明治九年、フランスの実業家であり、宗教や特に東洋美術に強い関心を持つギメは、宗教事情視察の目的で、画家のレガメと連れ立って来日しました。この本はギメの「東京日光散策」とレガメの「日本素描紀行」が収められています。レガメの挿絵も沢山収録されています。
今回からはギメの「東京日光散策」から。

引用開始
江 戸
それぞれの地方には、将軍の指図のままに動く領主や大名Daimioがいたが、これらの首長をとおして、日本は征夷大将軍――第二位の主権者――からたえず下される命令で治められていた。
外国人、特にヨーロッパ人が、帝を法王と思い、将軍を実際の皇帝であると考えていたのは、この点であった。朝鮮人とオランダ人は、それを大君Taikounと呼んでいたが、これは大大名を意味する。・・・
京都はもはや役に立たない首府でしかなかった。古い首都は首都としての地位を降り、どのように活用するかということだけが問題となった。江戸は帝国の新しい都市となり、これら二つの都市の運命と変遷がよくわかるように、勅令によって江戸の名は廃止され、帝の居所は以後布告によって、東京と呼ばれることになった。・・・
日本の鉄道
画像は三代広重画の蒸気車

汽車は非常に快く小ぎれいである。職員は白の雲斎布[厚手の綿布]を着用していて、優美で上品である。車両は少々狭いが、便利で、アメリカと同じように次の車両に通じている。どこも清潔で、手入れが行き届き、サロン風の鉄道である。

**データ**
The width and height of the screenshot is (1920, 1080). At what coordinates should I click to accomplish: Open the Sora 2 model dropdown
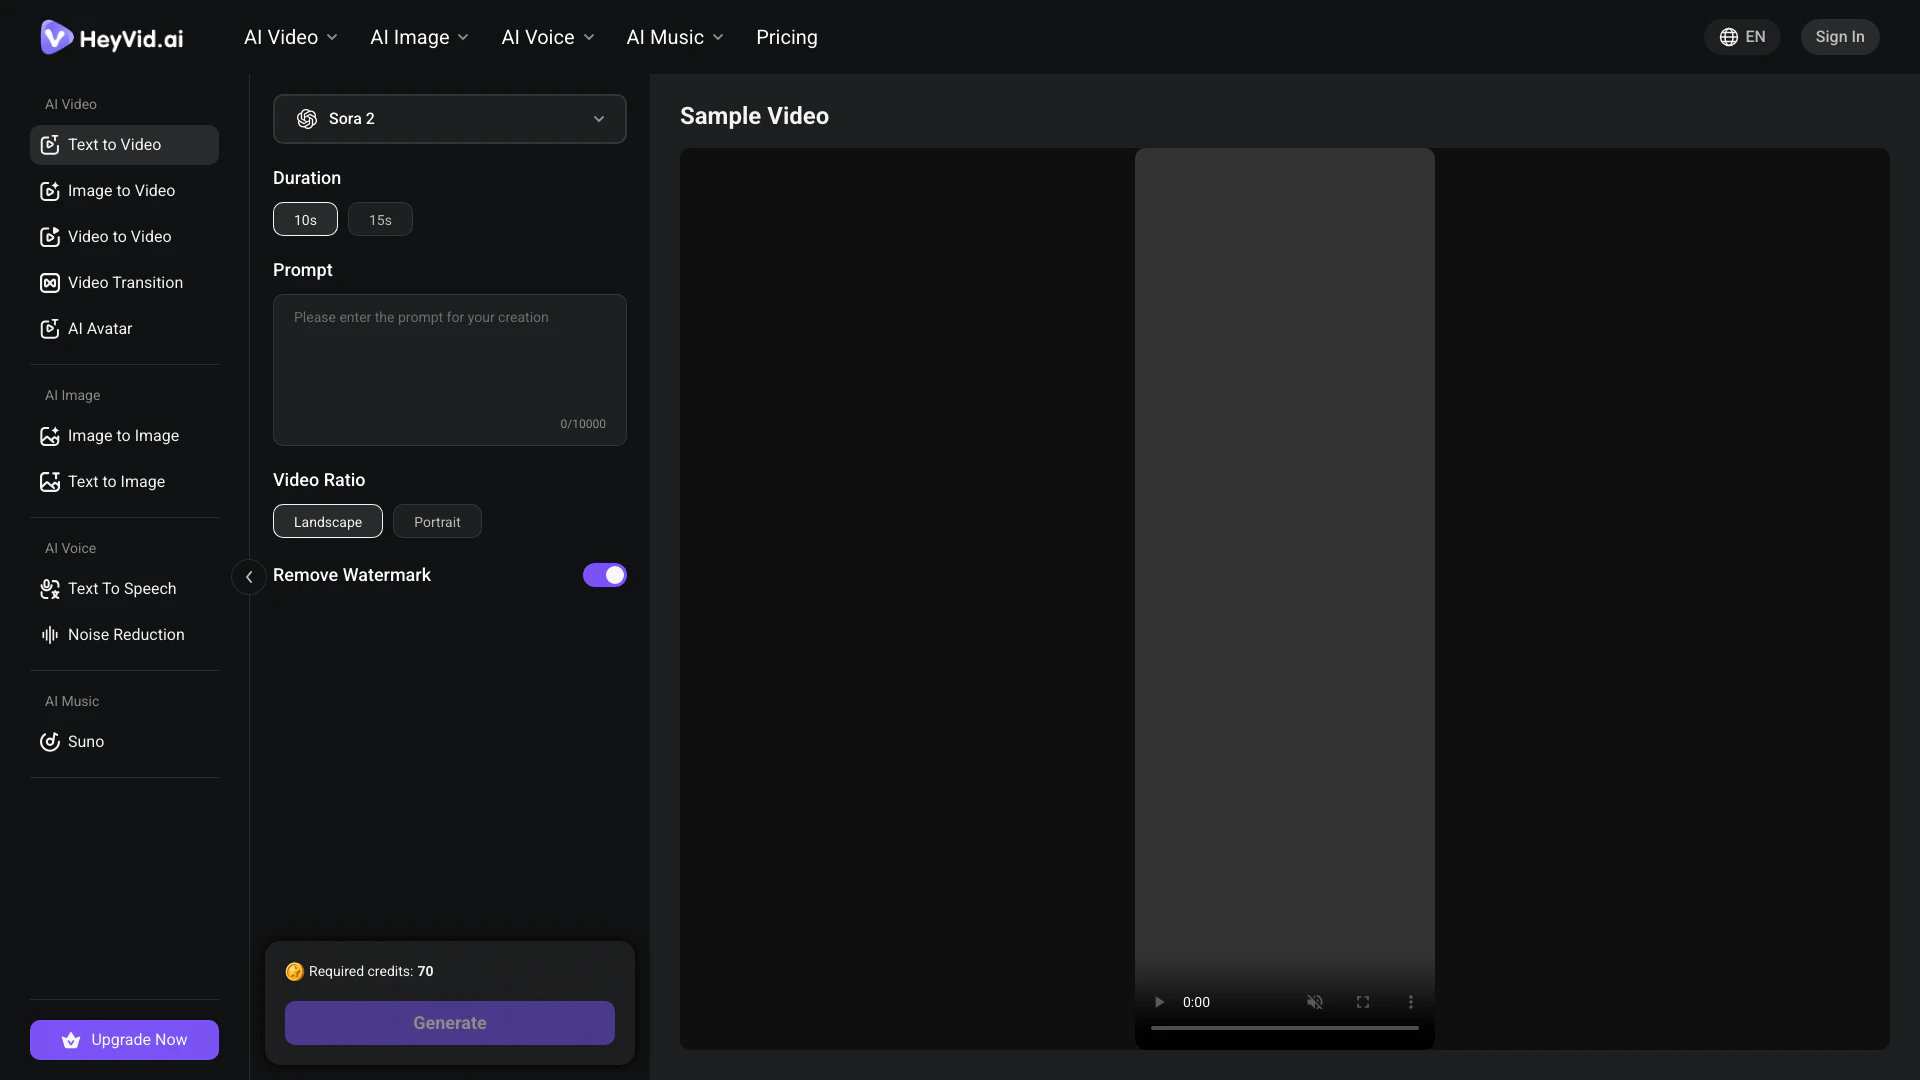tap(449, 119)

**課題の内容**
**A)** 次の(i)〜(iii)がそれぞれ原文の内容と合っているかを「はい」か「いいえ」で答え、判断の決め手となる原文の語句をそのまま引用せよ。
(i) ギメは明治十年に来日した。
(ii) 汽車の職員は白い布の服を着ていた。
(iii) 汽車の車両はアメリカと同じように次の車両に通じている。
**B)** 鉄道の記述で終わる原文を、最後の文の後から同じ文体で書き継げ。

**解答**
**A)**
(i) いいえ。「明治九年」
(ii) はい。「職員は白の雲斎布[厚手の綿布]を着用していて」
(iii) はい。「アメリカと同じように次の車両に通じている」

**B)**
この路線の開業式の日は大騒ぎであった。まだ誰も垣間見ることができなかった帝が自ら、住民の前に姿を現わしたのである。現人神が、列車に乗るために、わざわざ天から下りて来たようであった。・・・
(この日は開業後、天皇が初めて汽車にお乗りになった日で、開業日は明治五年九月十二日。天皇ご臨席で行われています)
鉄道の沿線は非常に単調である。ほとんど海沿いを走っていく。沿線は豊かに栽培され、数百年を経た樹木におおわれた神聖な丘が点在し、藁葺きの家のある小さな部落や多くの竹林によって彩られた地方を横切っている。・・・
田畑には、きびしい太陽の暑さから大きな麦藁帽子で身を守った、裸同様の労働者がいる。道には、青い長い着物を着て、油紙でできた大きな日傘をさしている人がいる。日傘のレンズ型の黄色い鮮かな色彩[蛇の目]が、景色から浮き出ている。
海に目をやると、漁師の小舟が行き交うのが見える。至る所活気に満ちている。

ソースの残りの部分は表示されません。